RIYADH, 7 March 2007 — The Capital Market Authority (CMA) has approved SABB Takaful’s initial public offering (IPO). SABB Takaful is raising SR35 million through the public share offering, which is scheduled to commence today.
HSBC Saudi Arabia Ltd. is the financial advisor to SABB Takaful and SABB will act as the subscription manager, according to a press release issued by SABB.
The IPO subscription will open for public from March 17 to 26. The initial offer price per share will be SR10, with a minimum of 50 shares and a maximum of 100,000 per subscriber. In addition to the 35 percent public offering, the HSBC Group and SABB will each own 32.5 percent of SABB Takaful Company.
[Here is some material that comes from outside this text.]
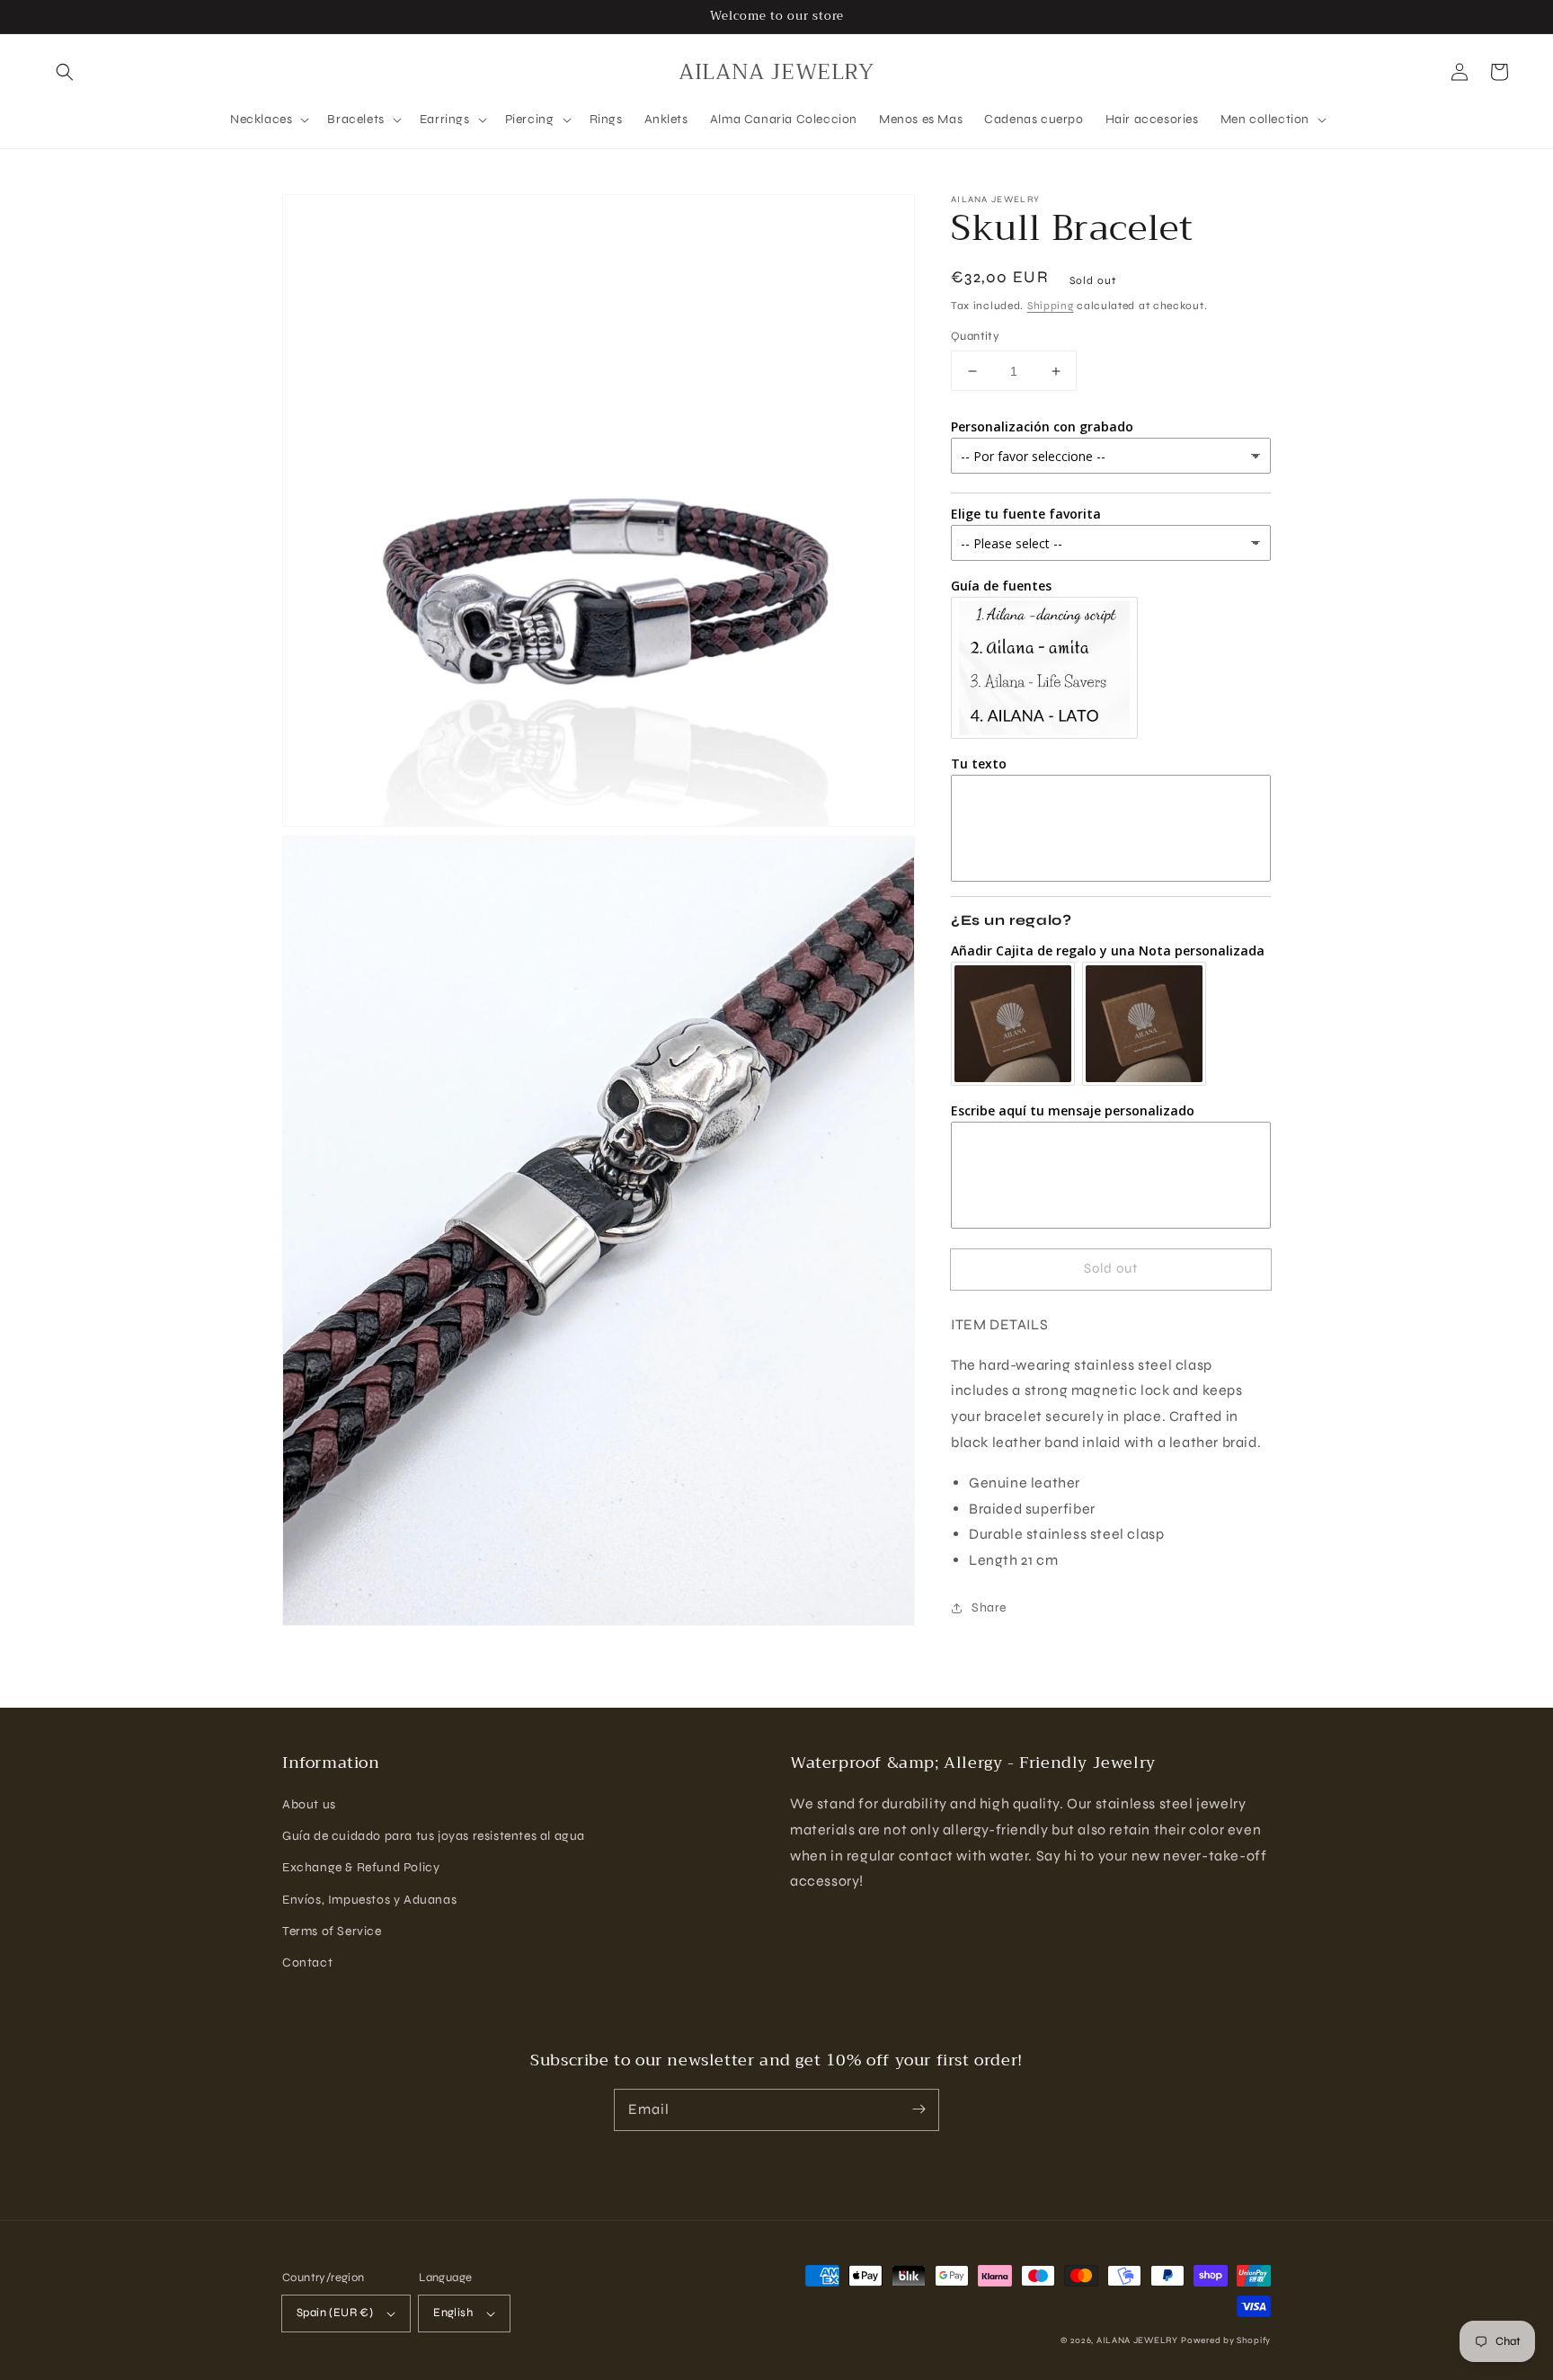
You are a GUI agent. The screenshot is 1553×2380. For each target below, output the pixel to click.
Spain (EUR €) (335, 2312)
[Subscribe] (918, 2109)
SABB Takaful Company will offer a comprehensive range of Shariah-compliant Takaful products for both personal and corporate customers. These will include savings and protection products to meet individual needs for financial planning and business solutions for business risks.
Dr. Abdulrahman A. Al-Jafary, chairman of SABB Takaful Constituents Committee, said: “This is an important development for the Kingdom’s financial services industry as SABB Takaful will be one of the first Islamic Takaful companies. The joint investment by HSBC Group and SABB underlines their confidence in the insurance market operating under the Islamic principles.
“We expect the demand for the IPO to be healthy, given the deep experience of the company’s founders,” he said.
Subscription will be available through electronic channels such as ATMs, Internet and telephone banking in addition to the branches of SABB, Riyad Bank and the Arab National Bank.